Pale brown vs Pale Green
Pale brown and Pale Green come from the same RAL Classic collection. Hue-wise, Pale brown belongs to the beige-greige family and Pale Green to the green family. The 18-point LRV gap — 31 for Pale Green vs 14 for Pale brown — means Pale Green will open up a space more effectively. A ΔE of 33.1 puts these firmly in different territory — two distinct design choices rather than close alternatives. Below you'll find 1 real-room photo comparison where both colors appear side by side, plus 5 simulated room previews.
Pale brown vs Pale Green in Real Spaces
1 real room side by side. Seeing Pale brown and Pale Green in actual rooms makes the difference concrete; browse the spaces below to get a feel for how each color lives on a wall.
Kitchen
Kitchens often have the harshest, most revealing light in the house — under-cabinet LEDs and overhead fixtures that strip away subtlety. Pale Green returns significantly more light to the room — in a smaller or darker space, that difference in perceived brightness is hard to miss.
Color Details
Pale brown vs Pale Green Simulated Comparison
5 simulated room previews — drag the slider on each to see Pale brown on one side and Pale Green on the other.

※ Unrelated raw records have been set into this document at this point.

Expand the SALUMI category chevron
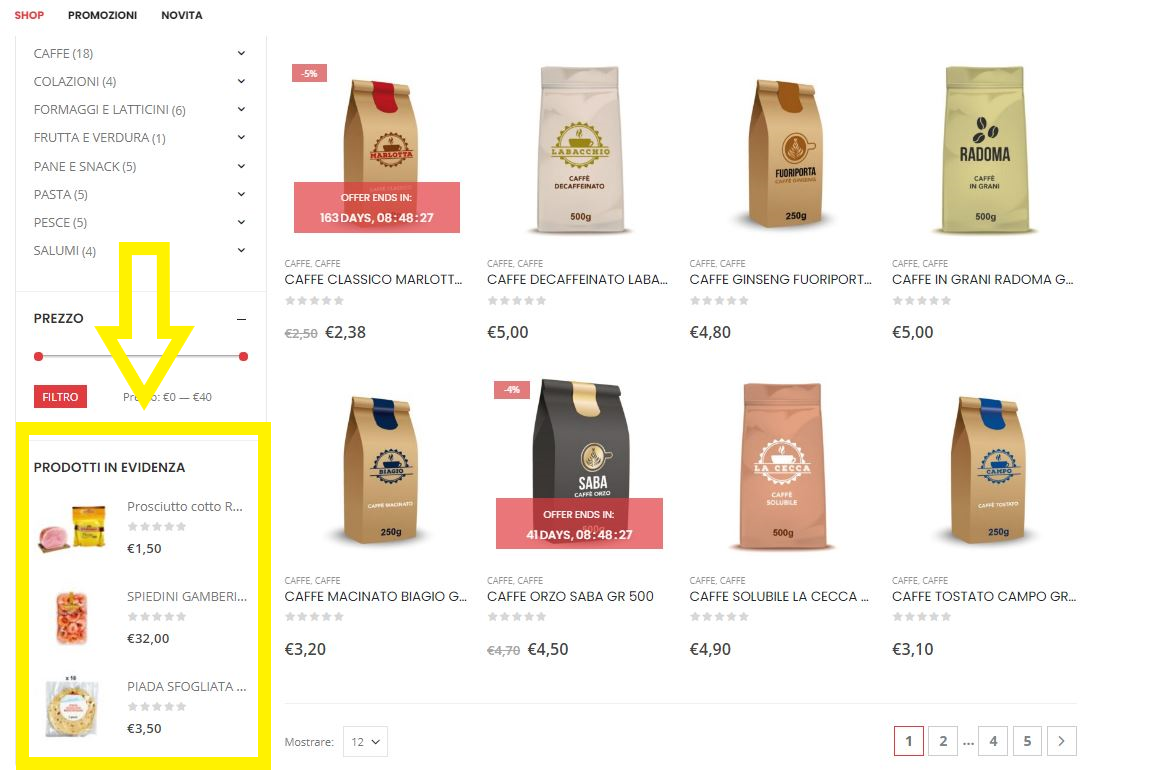The height and width of the screenshot is (776, 1162). [x=242, y=251]
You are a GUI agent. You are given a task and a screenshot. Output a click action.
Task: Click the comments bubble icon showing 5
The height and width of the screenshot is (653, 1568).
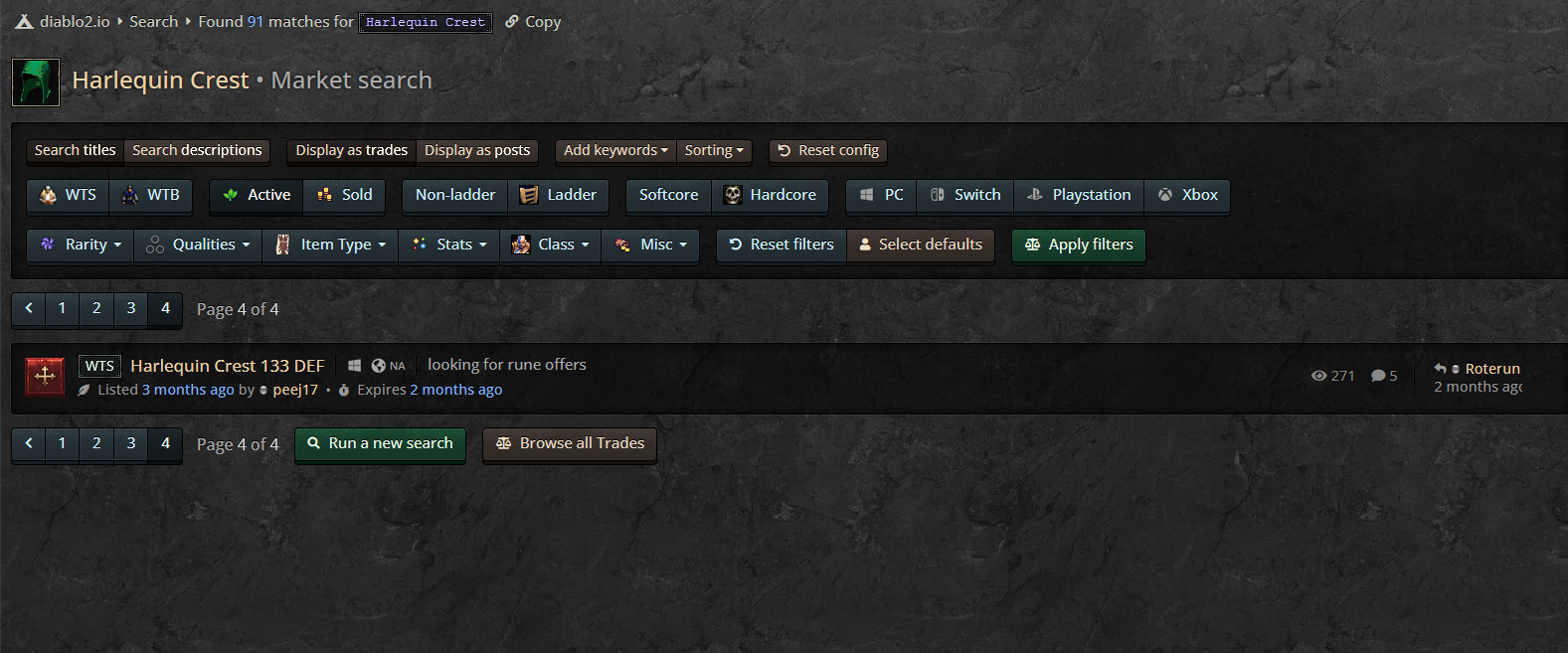tap(1378, 376)
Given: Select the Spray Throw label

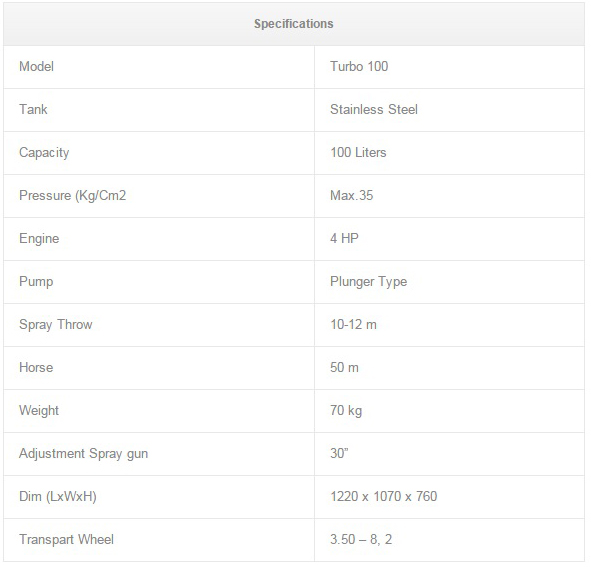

Digital color is approximate. These simulations are generated from the manufacturer's hex values and overlaid on grayscale room photos — your screen's calibration, brightness, and viewing angle all affect how they render. Before committing to either color, test physical samples in your own space under the light you actually live with.
More Pale brown comparisons
See how Pale brown stacks up against other well-photographed colors across different brands and tones.